- [THE PROBLEM] The copy must run from the line containing "At what coordinates should I click to accomplish: Click" through the final line of the records, both included, exactly as written. It should contain no pictures.

START RECORD SET

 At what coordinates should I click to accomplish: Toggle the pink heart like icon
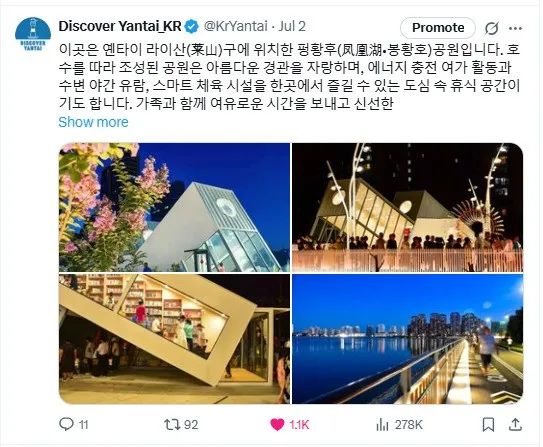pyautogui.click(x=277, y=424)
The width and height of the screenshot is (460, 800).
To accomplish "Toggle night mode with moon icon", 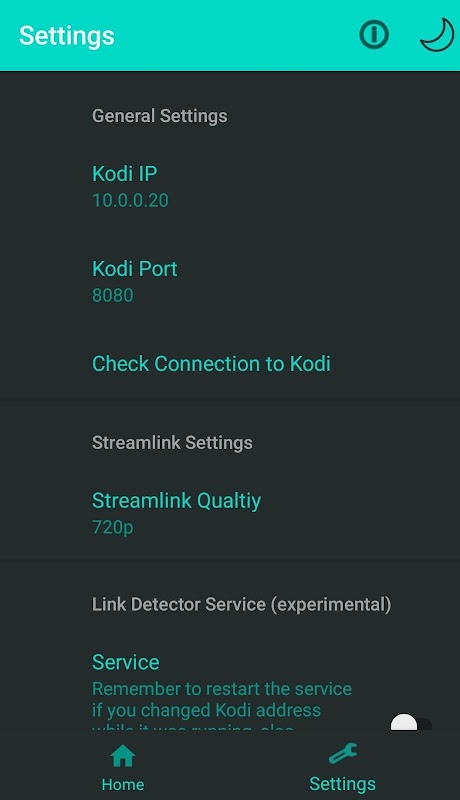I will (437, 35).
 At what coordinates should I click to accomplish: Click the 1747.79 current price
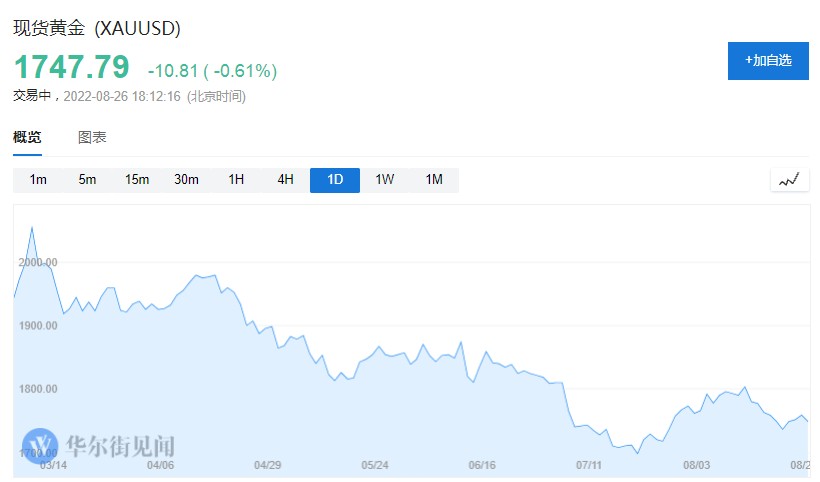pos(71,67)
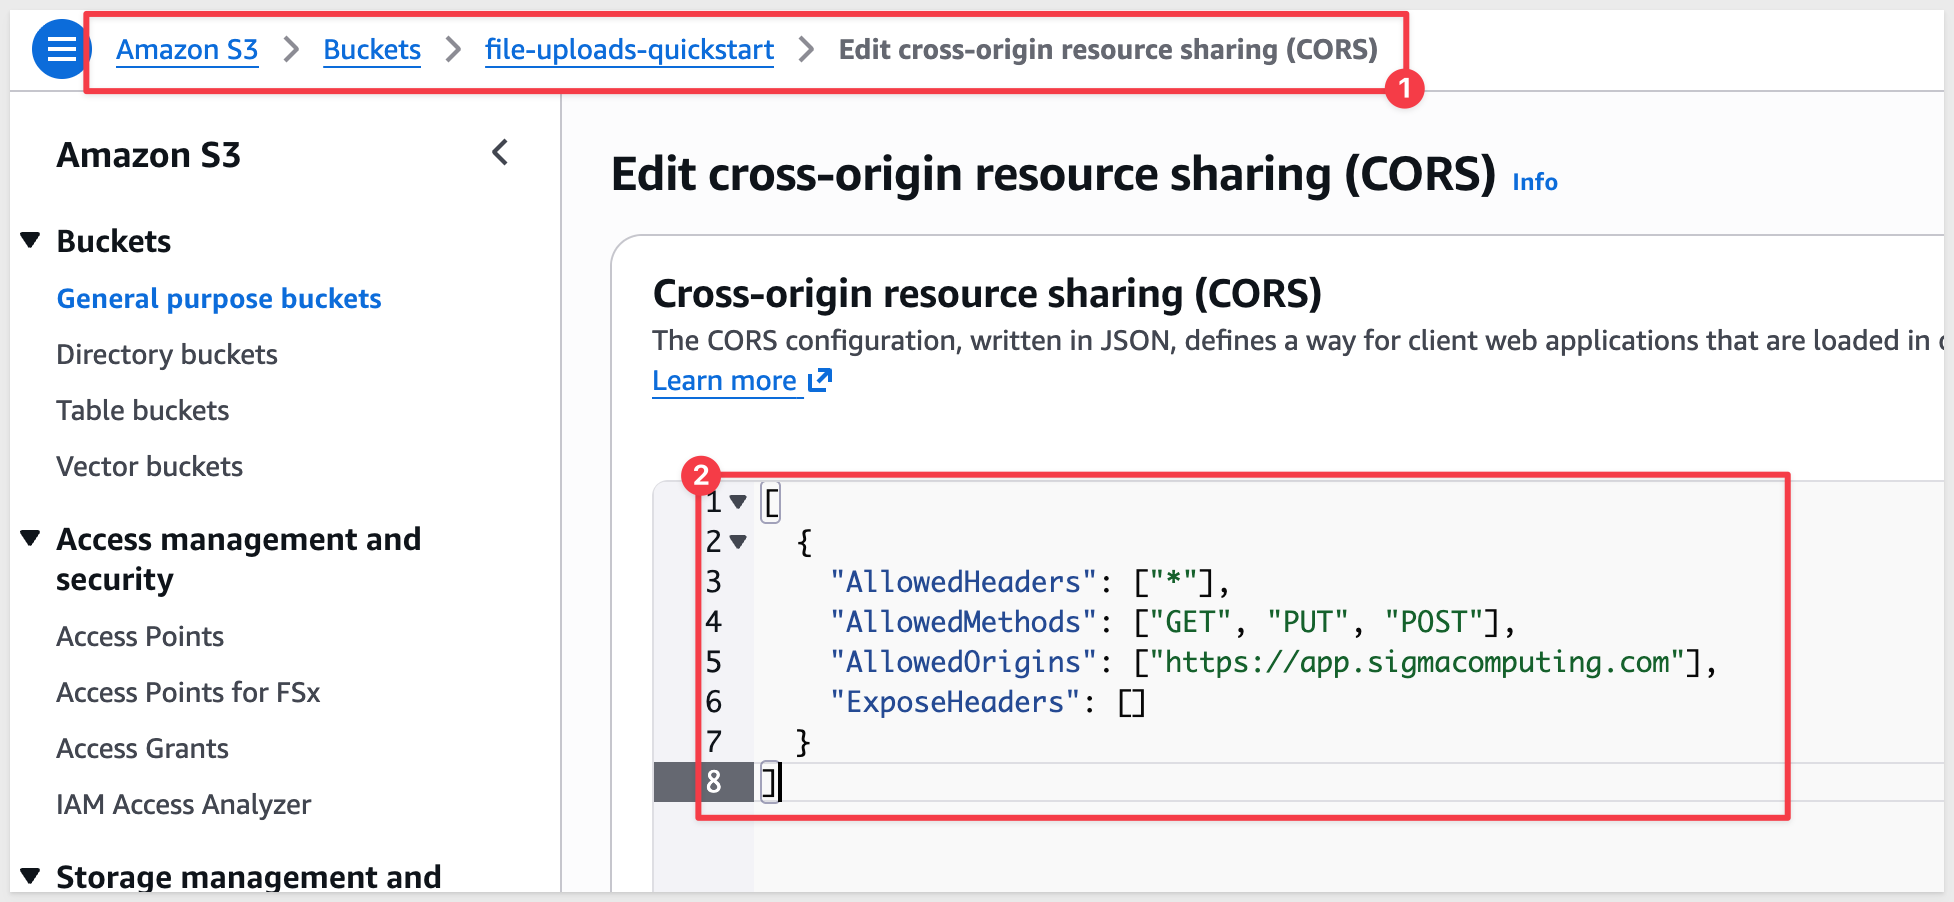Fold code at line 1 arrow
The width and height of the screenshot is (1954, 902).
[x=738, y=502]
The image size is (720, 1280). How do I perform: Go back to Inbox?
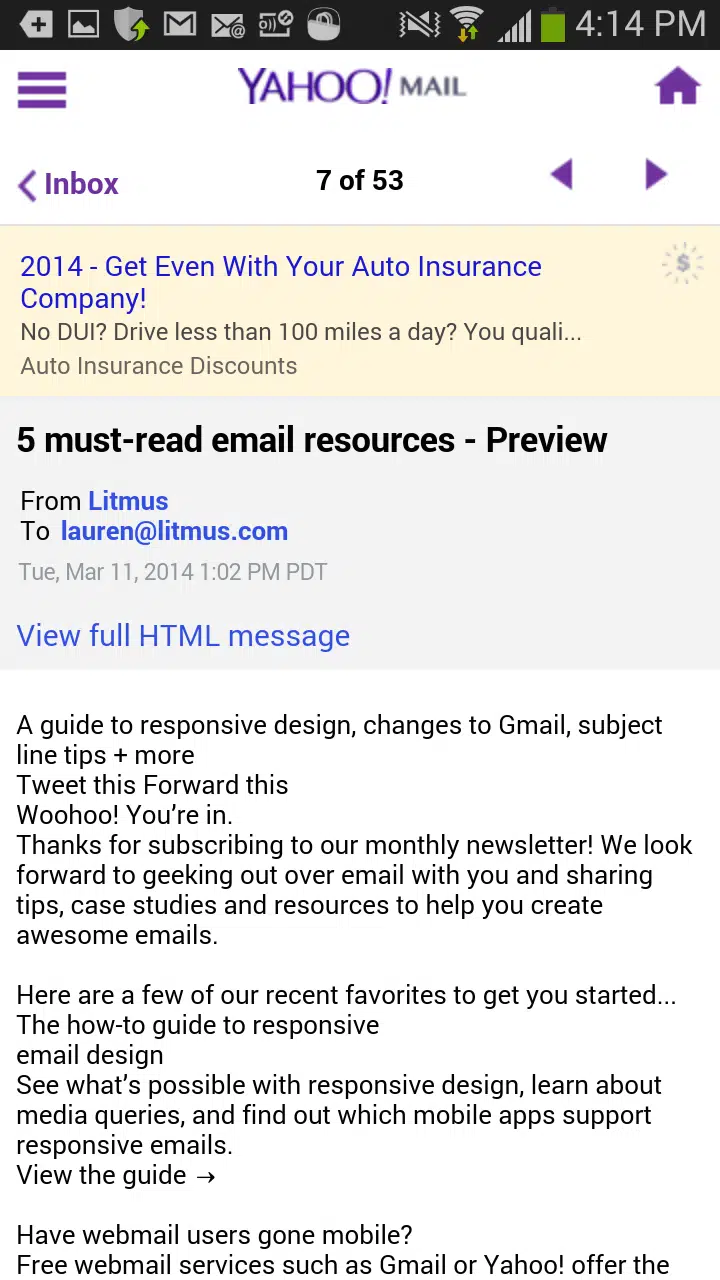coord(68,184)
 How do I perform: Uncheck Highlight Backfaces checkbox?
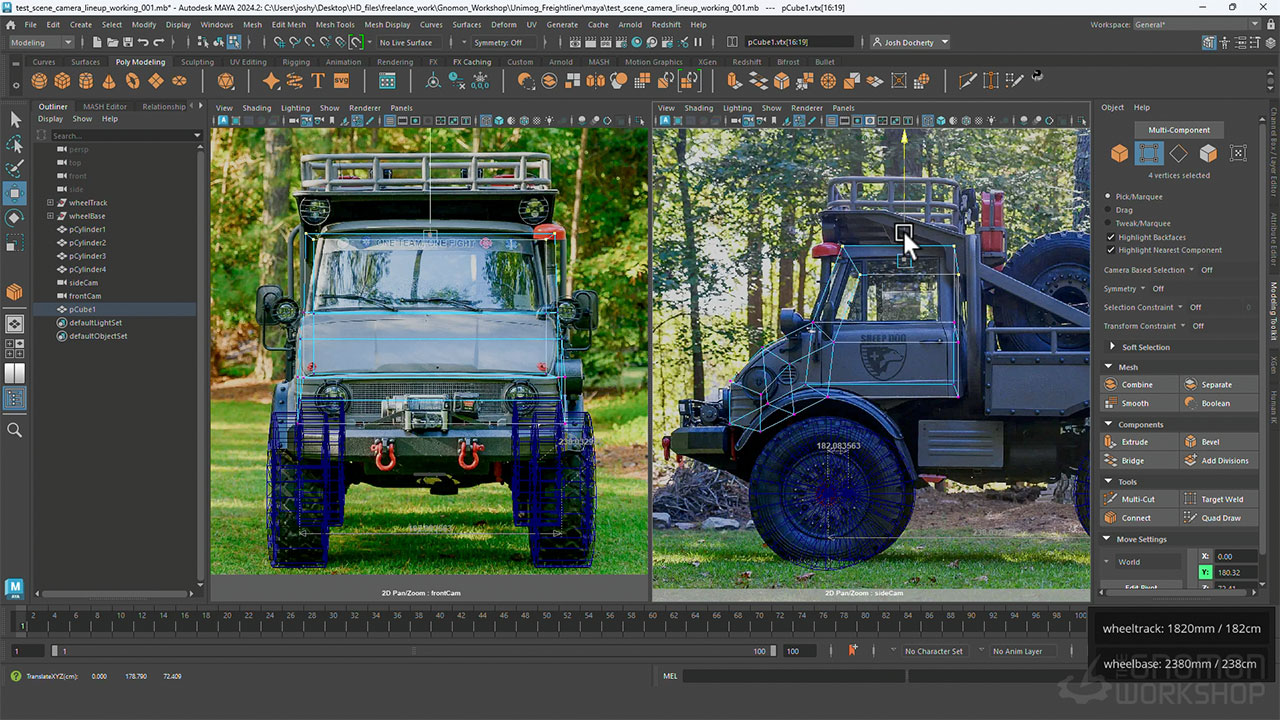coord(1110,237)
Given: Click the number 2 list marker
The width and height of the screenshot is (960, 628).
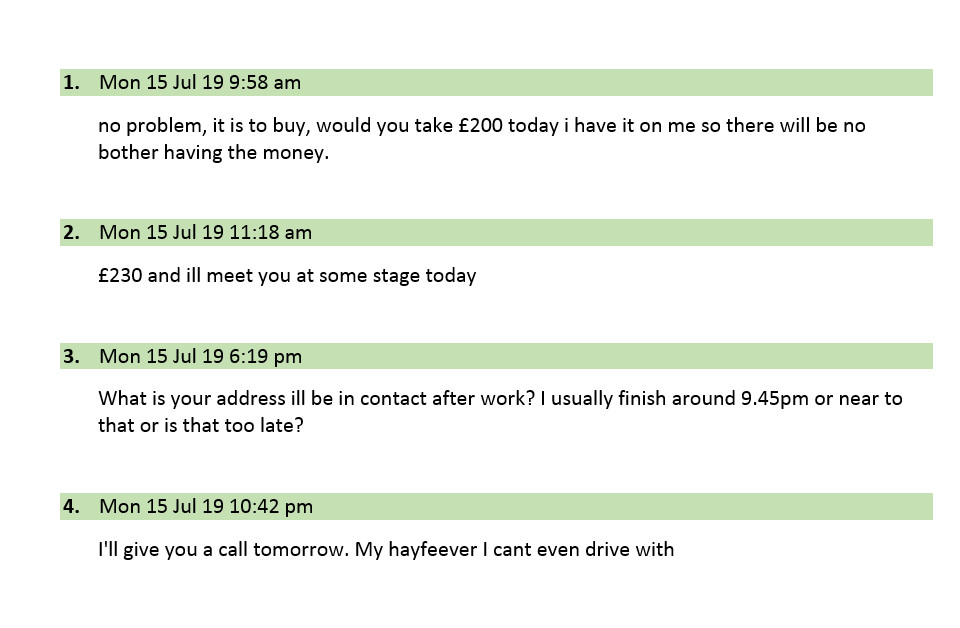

END RECORD SET

- [EXERCISE ANSWER]
 At what coordinates should I click to accomplish: Click the 1747.79 current price
pos(71,67)
Fold code at line 1 arrow
The width and height of the screenshot is (1954, 902).
[x=738, y=502]
The image size is (720, 1280). How do I perform: Go back to Inbox?
coord(68,184)
 How do I perform: Uncheck Highlight Backfaces checkbox?
coord(1110,237)
Given: Click the number 2 list marker
The width and height of the screenshot is (960, 628).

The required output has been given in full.